-- RECORDS PROVIDED --
----------------------------------------
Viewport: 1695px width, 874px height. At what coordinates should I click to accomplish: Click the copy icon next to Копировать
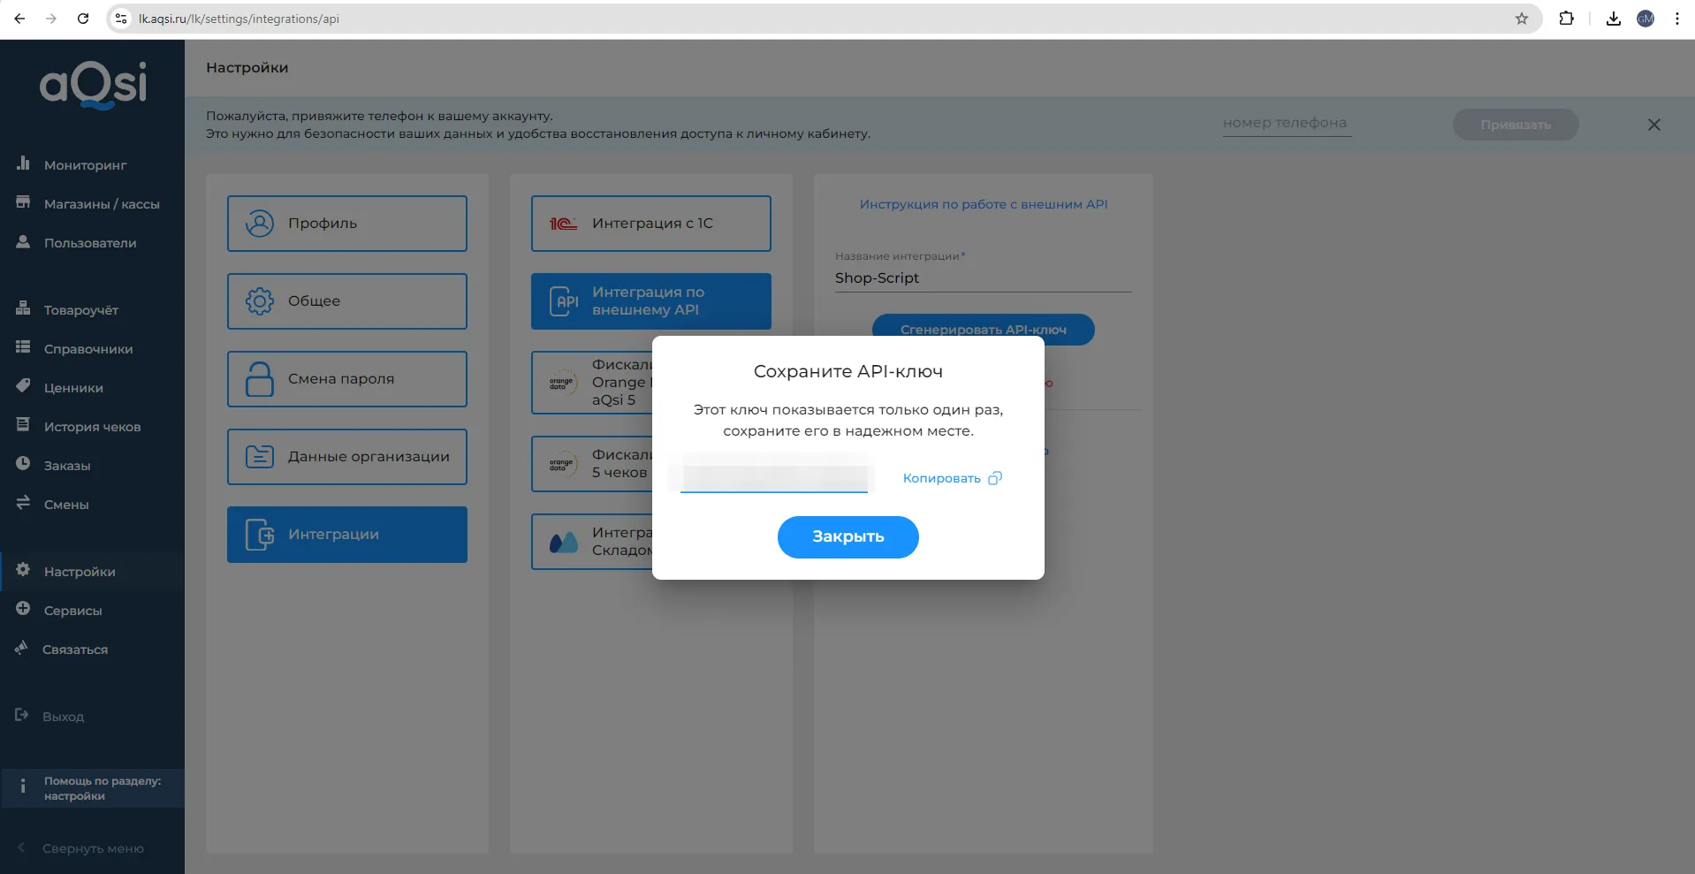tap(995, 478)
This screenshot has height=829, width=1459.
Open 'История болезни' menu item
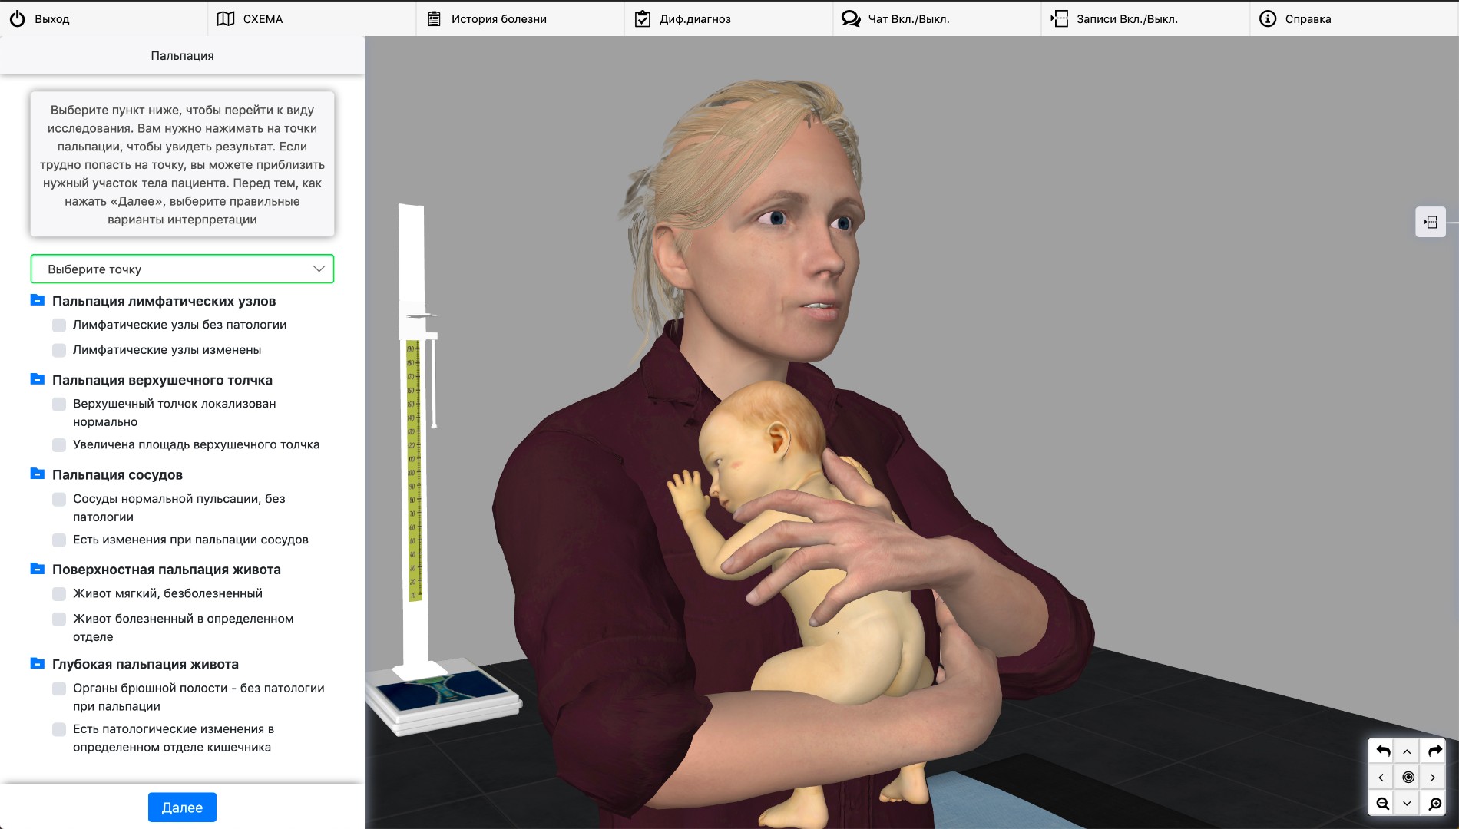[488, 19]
----------------------------------------
-- YOUR GOAL --
Please copy every record above exactly, but leave the pictures out.

-- COMPLETED TASK --
Viewport: 1695px width, 874px height. At what coordinates should I click to accomplish: Click the copy icon next to Копировать
tap(995, 478)
This screenshot has height=829, width=1459.
Open 'История болезни' menu item
[488, 19]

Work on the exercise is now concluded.